Friday, February 17, 2012

Diabetes, glycaemic control, and aerobic exercise

http://www.ncbi.nlm.nih.gov/pubmed/22311420

Diabetologia. 2012 Feb 4. [Epub ahead of print]
Glycaemic control is improved by 7 days of aerobic exercise training in patients with type 2 diabetes.
Mikus CR, Oberlin DJ, Libla J, Boyle LJ, Thyfault JP.
Source
Department of Nutrition and Exercise Physiology, 10A McKee, University of Missouri, Columbia, MO, 65211, USA.

Abstract
AIMS/HYPOTHESIS:
Cardiovascular events and death are better predicted by postprandial glucose (PPG) than by fasting blood glucose or HbA(1c). While chronic exercise reduces HbA(1c) in patients with type 2 diabetes, short-term exercise improves measures of insulin sensitivity but does not consistently alter responses to the OGTT. The purpose of this study was to determine whether short-term exercise training improves PPG and glycaemic control in free-living patients with type 2 diabetes, independently of the changes in fitness, adiposity and energy balance often associated with chronic exercise training.

METHODS:
Using continuous glucose monitors, PPG was quantified in previously sedentary patients with type 2 diabetes not using exogenous insulin (n = 13, age 53 ± 2 years, HbA(1c) 6.6 ± 0.2% (49.1 ± 1.9 mmol/mol)) during 3 days of habitual activity and during the final 3 days of a 7 day aerobic exercise training programme (7D-EX) which does not elicit measurable changes in cardiorespiratory fitness or body composition. Diet was standardised across monitoring periods, with modifications during 7D-EX to offset increases in energy expenditure. OGTTs were performed on the morning following each monitoring period.

RESULTS:
7D-EX attenuated PPG (p < 0.05) as well as the frequency, magnitude and duration of glycaemic excursions (p < 0.05). Conversely, average 24 h blood glucose did not change, nor did glucose, insulin or C-peptide responses to the OGTT.
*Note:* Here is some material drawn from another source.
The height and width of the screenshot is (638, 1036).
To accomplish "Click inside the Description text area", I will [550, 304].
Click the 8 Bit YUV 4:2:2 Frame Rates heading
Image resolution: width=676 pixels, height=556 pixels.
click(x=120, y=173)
CONCLUSIONS/INTERPRETATION:
7D-EX attenuated glycaemic variability and PPG in free-living patients with type 2 diabetes but did not significantly alter responses to the laboratory-based OGTT. These effects appeared to be independent of changes in fitness, body composition or energy balance. ClinicalTrials.gov numbers: NCT00954109 and NCT00972452. Funding: This project was funded by the University of Missouri Institute for Clinical and Translational Sciences (CRM), NIH grant T32 AR-048523 (CRM), Diabetes Action Research and Education Foundation (JPT). Medtronic supplied CGMS sensors at a discounted rate.